WHAT THE TASK ASKS:
Only an exact copy of the records below will serve as the answer.

MATERIAL PROVIDED:
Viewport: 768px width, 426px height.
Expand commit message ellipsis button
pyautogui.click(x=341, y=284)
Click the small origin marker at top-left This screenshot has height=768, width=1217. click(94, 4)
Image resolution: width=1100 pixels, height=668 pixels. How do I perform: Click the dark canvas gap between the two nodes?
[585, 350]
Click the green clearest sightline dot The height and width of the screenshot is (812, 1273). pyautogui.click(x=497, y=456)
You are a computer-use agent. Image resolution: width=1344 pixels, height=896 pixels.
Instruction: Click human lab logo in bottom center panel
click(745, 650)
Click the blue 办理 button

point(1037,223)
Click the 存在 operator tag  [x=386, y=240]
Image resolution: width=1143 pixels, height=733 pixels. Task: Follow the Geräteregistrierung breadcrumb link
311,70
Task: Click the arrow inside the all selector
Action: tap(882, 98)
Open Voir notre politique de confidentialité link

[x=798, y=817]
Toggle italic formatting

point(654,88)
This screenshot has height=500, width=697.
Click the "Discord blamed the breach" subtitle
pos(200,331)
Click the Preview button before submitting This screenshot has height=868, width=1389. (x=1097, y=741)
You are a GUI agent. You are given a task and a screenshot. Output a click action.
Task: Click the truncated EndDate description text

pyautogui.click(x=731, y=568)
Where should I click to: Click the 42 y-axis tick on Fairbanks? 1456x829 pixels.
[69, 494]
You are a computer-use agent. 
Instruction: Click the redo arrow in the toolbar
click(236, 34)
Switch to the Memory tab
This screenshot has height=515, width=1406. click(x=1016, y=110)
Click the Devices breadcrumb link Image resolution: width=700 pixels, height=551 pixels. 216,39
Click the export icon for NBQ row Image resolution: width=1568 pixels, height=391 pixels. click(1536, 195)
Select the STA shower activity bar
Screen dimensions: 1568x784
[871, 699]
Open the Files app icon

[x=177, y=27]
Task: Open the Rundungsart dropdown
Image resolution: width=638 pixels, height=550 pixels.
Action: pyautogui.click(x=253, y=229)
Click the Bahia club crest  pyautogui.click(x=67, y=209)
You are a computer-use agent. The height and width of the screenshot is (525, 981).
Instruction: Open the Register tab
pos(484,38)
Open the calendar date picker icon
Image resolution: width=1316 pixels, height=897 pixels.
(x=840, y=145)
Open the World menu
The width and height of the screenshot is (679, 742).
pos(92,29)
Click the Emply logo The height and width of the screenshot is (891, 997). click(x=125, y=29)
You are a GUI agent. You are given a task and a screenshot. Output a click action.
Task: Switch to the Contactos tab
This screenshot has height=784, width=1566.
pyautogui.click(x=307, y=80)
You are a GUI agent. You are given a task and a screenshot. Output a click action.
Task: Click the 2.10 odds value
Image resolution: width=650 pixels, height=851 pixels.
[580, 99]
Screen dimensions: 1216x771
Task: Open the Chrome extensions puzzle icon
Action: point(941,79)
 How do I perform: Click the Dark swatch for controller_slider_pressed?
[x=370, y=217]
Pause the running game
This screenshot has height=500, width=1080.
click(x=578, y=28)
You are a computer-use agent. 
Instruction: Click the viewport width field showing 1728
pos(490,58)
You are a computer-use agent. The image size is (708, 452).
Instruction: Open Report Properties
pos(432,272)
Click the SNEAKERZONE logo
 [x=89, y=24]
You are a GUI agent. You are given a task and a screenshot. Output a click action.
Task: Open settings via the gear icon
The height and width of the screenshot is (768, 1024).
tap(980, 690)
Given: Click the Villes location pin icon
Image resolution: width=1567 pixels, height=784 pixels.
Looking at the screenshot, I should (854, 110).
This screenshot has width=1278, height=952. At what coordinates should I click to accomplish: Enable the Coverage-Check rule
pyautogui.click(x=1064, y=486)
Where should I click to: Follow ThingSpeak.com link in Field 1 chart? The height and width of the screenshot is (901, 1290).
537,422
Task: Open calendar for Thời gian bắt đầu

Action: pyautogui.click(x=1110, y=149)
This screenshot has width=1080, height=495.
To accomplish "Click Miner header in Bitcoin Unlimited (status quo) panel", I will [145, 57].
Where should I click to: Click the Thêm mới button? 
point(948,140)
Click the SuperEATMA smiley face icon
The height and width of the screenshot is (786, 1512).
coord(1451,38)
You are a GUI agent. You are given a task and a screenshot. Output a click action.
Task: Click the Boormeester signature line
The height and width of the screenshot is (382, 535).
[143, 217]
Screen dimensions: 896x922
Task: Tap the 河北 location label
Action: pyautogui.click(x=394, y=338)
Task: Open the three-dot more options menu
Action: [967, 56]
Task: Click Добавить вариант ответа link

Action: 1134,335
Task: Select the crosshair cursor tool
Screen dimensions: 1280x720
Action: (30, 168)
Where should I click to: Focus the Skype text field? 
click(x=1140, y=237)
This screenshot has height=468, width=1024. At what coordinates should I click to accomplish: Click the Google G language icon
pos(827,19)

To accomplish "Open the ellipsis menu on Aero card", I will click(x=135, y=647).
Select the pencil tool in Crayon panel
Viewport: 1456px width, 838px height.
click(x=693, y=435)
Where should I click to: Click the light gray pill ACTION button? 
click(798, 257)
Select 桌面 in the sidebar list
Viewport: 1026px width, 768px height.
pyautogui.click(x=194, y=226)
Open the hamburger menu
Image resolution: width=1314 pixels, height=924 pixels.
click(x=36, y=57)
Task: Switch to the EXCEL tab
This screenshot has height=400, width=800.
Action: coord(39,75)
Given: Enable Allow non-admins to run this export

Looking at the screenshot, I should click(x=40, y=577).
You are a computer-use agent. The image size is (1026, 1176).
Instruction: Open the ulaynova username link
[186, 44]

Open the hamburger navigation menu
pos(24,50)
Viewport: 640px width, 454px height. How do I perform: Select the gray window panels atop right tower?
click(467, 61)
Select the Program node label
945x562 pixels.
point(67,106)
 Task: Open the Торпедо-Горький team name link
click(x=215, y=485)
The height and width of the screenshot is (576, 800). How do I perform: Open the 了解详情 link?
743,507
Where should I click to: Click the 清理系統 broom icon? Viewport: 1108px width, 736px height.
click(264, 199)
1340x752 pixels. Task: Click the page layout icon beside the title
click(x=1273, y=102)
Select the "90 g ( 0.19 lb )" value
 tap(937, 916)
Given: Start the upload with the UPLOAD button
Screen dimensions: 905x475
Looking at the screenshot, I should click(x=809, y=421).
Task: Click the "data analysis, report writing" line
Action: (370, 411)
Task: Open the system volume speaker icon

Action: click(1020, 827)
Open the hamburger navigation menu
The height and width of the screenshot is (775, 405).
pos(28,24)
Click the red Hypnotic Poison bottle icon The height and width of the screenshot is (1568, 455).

EXERCISE SOLUTION:
Viewport: 768px width, 426px height.
Expand commit message ellipsis button
pyautogui.click(x=341, y=284)
Click the small origin marker at top-left This screenshot has height=768, width=1217. click(94, 4)
Image resolution: width=1100 pixels, height=668 pixels. How do I perform: Click the dark canvas gap between the two nodes?
[585, 350]
Click the green clearest sightline dot The height and width of the screenshot is (812, 1273). pyautogui.click(x=497, y=456)
You are a computer-use agent. Image resolution: width=1344 pixels, height=896 pixels.
Instruction: Click human lab logo in bottom center panel
click(745, 650)
Click the blue 办理 button

point(1037,223)
Click the 存在 operator tag  [x=386, y=240]
Image resolution: width=1143 pixels, height=733 pixels. Task: Follow the Geräteregistrierung breadcrumb link
311,70
Task: Click the arrow inside the all selector
Action: tap(882, 98)
Open Voir notre politique de confidentialité link

[x=798, y=817]
Toggle italic formatting

point(654,88)
This screenshot has height=500, width=697.
Click the "Discord blamed the breach" subtitle
pos(200,331)
Click the Preview button before submitting This screenshot has height=868, width=1389. (x=1097, y=741)
You are a GUI agent. You are given a task and a screenshot. Output a click action.
Task: Click the truncated EndDate description text

pyautogui.click(x=731, y=568)
Where should I click to: Click the 42 y-axis tick on Fairbanks? 1456x829 pixels.
[69, 494]
You are a computer-use agent. 
Instruction: Click the redo arrow in the toolbar
click(236, 34)
Switch to the Memory tab
This screenshot has height=515, width=1406. click(x=1016, y=110)
Click the Devices breadcrumb link Image resolution: width=700 pixels, height=551 pixels. 216,39
Click the export icon for NBQ row Image resolution: width=1568 pixels, height=391 pixels. click(1536, 195)
Select the STA shower activity bar
Screen dimensions: 1568x784
[871, 699]
Open the Files app icon

[x=177, y=27]
Task: Open the Rundungsart dropdown
Image resolution: width=638 pixels, height=550 pixels.
Action: pyautogui.click(x=253, y=229)
Click the Bahia club crest  pyautogui.click(x=67, y=209)
You are a computer-use agent. The height and width of the screenshot is (525, 981).
Instruction: Open the Register tab
pos(484,38)
Open the calendar date picker icon
Image resolution: width=1316 pixels, height=897 pixels.
(x=840, y=145)
Open the World menu
The width and height of the screenshot is (679, 742).
pos(92,29)
Click the Emply logo The height and width of the screenshot is (891, 997). click(x=125, y=29)
You are a GUI agent. You are given a task and a screenshot. Output a click action.
Task: Switch to the Contactos tab
This screenshot has height=784, width=1566.
pyautogui.click(x=307, y=80)
You are a GUI agent. You are given a task and a screenshot. Output a click action.
Task: Click the 2.10 odds value
Image resolution: width=650 pixels, height=851 pixels.
[580, 99]
Screen dimensions: 1216x771
Task: Open the Chrome extensions puzzle icon
Action: point(941,79)
 How do I perform: Click the Dark swatch for controller_slider_pressed?
[x=370, y=217]
Pause the running game
This screenshot has height=500, width=1080.
click(x=578, y=28)
You are a computer-use agent. 
Instruction: Click the viewport width field showing 1728
pos(490,58)
You are a computer-use agent. The image size is (708, 452).
Instruction: Open Report Properties
pos(432,272)
Click the SNEAKERZONE logo
 [x=89, y=24]
You are a GUI agent. You are given a task and a screenshot. Output a click action.
Task: Open settings via the gear icon
The height and width of the screenshot is (768, 1024).
tap(980, 690)
Given: Click the Villes location pin icon
Image resolution: width=1567 pixels, height=784 pixels.
Looking at the screenshot, I should (854, 110).
This screenshot has width=1278, height=952. At what coordinates should I click to accomplish: Enable the Coverage-Check rule
pyautogui.click(x=1064, y=486)
Where should I click to: Follow ThingSpeak.com link in Field 1 chart? The height and width of the screenshot is (901, 1290).
537,422
Task: Open calendar for Thời gian bắt đầu

Action: pyautogui.click(x=1110, y=149)
This screenshot has width=1080, height=495.
To accomplish "Click Miner header in Bitcoin Unlimited (status quo) panel", I will [145, 57].
Where should I click to: Click the Thêm mới button? 
point(948,140)
Click the SuperEATMA smiley face icon
The height and width of the screenshot is (786, 1512).
coord(1451,38)
You are a GUI agent. You are given a task and a screenshot. Output a click action.
Task: Click the Boormeester signature line
The height and width of the screenshot is (382, 535).
[143, 217]
Screen dimensions: 896x922
Task: Tap the 河北 location label
Action: pyautogui.click(x=394, y=338)
Task: Open the three-dot more options menu
Action: [967, 56]
Task: Click Добавить вариант ответа link

Action: 1134,335
Task: Select the crosshair cursor tool
Screen dimensions: 1280x720
Action: (30, 168)
Where should I click to: Focus the Skype text field? 
click(x=1140, y=237)
This screenshot has height=468, width=1024. At what coordinates should I click to accomplish: Click the Google G language icon
pos(827,19)

To accomplish "Open the ellipsis menu on Aero card", I will click(x=135, y=647).
Select the pencil tool in Crayon panel
Viewport: 1456px width, 838px height.
click(x=693, y=435)
Where should I click to: Click the light gray pill ACTION button? 
click(798, 257)
Select 桌面 in the sidebar list
Viewport: 1026px width, 768px height.
pyautogui.click(x=194, y=226)
Open the hamburger menu
Image resolution: width=1314 pixels, height=924 pixels.
click(x=36, y=57)
Task: Switch to the EXCEL tab
This screenshot has height=400, width=800.
Action: coord(39,75)
Given: Enable Allow non-admins to run this export

Looking at the screenshot, I should click(x=40, y=577).
You are a computer-use agent. The image size is (1026, 1176).
Instruction: Open the ulaynova username link
[186, 44]

Open the hamburger navigation menu
pos(24,50)
Viewport: 640px width, 454px height. How do I perform: Select the gray window panels atop right tower?
click(467, 61)
Select the Program node label
945x562 pixels.
point(67,106)
 Task: Open the Торпедо-Горький team name link
click(x=215, y=485)
The height and width of the screenshot is (576, 800). How do I perform: Open the 了解详情 link?
743,507
Where should I click to: Click the 清理系統 broom icon? Viewport: 1108px width, 736px height.
click(264, 199)
1340x752 pixels. Task: Click the page layout icon beside the title
click(x=1273, y=102)
Select the "90 g ( 0.19 lb )" value
 tap(937, 916)
Given: Start the upload with the UPLOAD button
Screen dimensions: 905x475
Looking at the screenshot, I should click(x=809, y=421).
Task: Click the "data analysis, report writing" line
Action: (370, 411)
Task: Open the system volume speaker icon

Action: click(1020, 827)
Open the hamburger navigation menu
The height and width of the screenshot is (775, 405).
pos(28,24)
Click the red Hypnotic Poison bottle icon The height and width of the screenshot is (1568, 455).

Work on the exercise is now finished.